DFS with adjacency matrix
java
public class DFSMatrix { static void dfs(int node, boolean[] visited, int[][] graph) { visited[node] = true; System.out.print(node + " "); for (int i = 0; i < graph.length; i++) { if (graph[node][i] == 1 && !visited[i]) { dfs(i, visited, graph); } } } public static void main(String[] args) { int[][] graph = { {0,1,1,0}, {0,0,1,0}, {1,0,0,1}, {0,0,0,1} }; boolean[] visited = new boolean[graph.length]; System.out.print("DFS traversal starting from node 2: "); dfs(2, visited, graph); } }
Uses a matrix to represent edges, simpler for small graphs but uses more memory.
Complexity: O(V + E) time, O(V) space
Time Complexity
DFS visits each vertex and edge once, so the time is proportional to the number of vertices plus edges, O(V + E).
Space Complexity
The space is mainly for the visited array and recursion stack, both proportional to the number of vertices, O(V).
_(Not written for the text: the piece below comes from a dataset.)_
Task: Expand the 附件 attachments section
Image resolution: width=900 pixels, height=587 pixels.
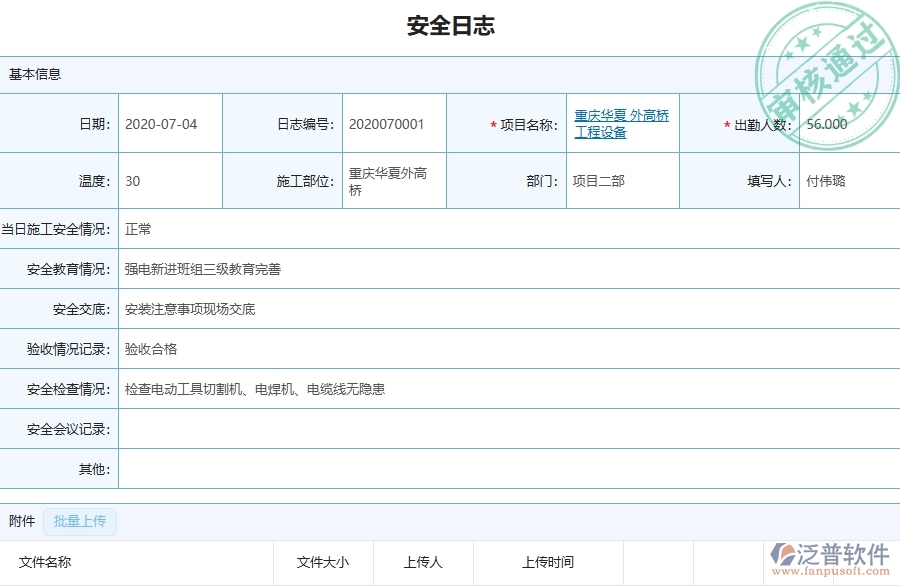Action: point(20,521)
Which Approach is Fastest?
Recursive and iterative DFS have similar time complexity; iterative avoids recursion overhead and stack overflow risk.
| Approach | Time | Space | Best For |
|---|---|---|---|
| Recursive DFS | O(V + E) | O(V) | Simple code, small to medium graphs |
| Iterative DFS | O(V + E) | O(V) | Large graphs, avoid recursion limits |
| Adjacency Matrix DFS | O(V^2) | O(V^2) | Dense graphs or small graphs |
Use a boolean array to track visited nodes to avoid infinite loops in DFS.
Forgetting to mark nodes as visited before recursive calls causes infinite loops.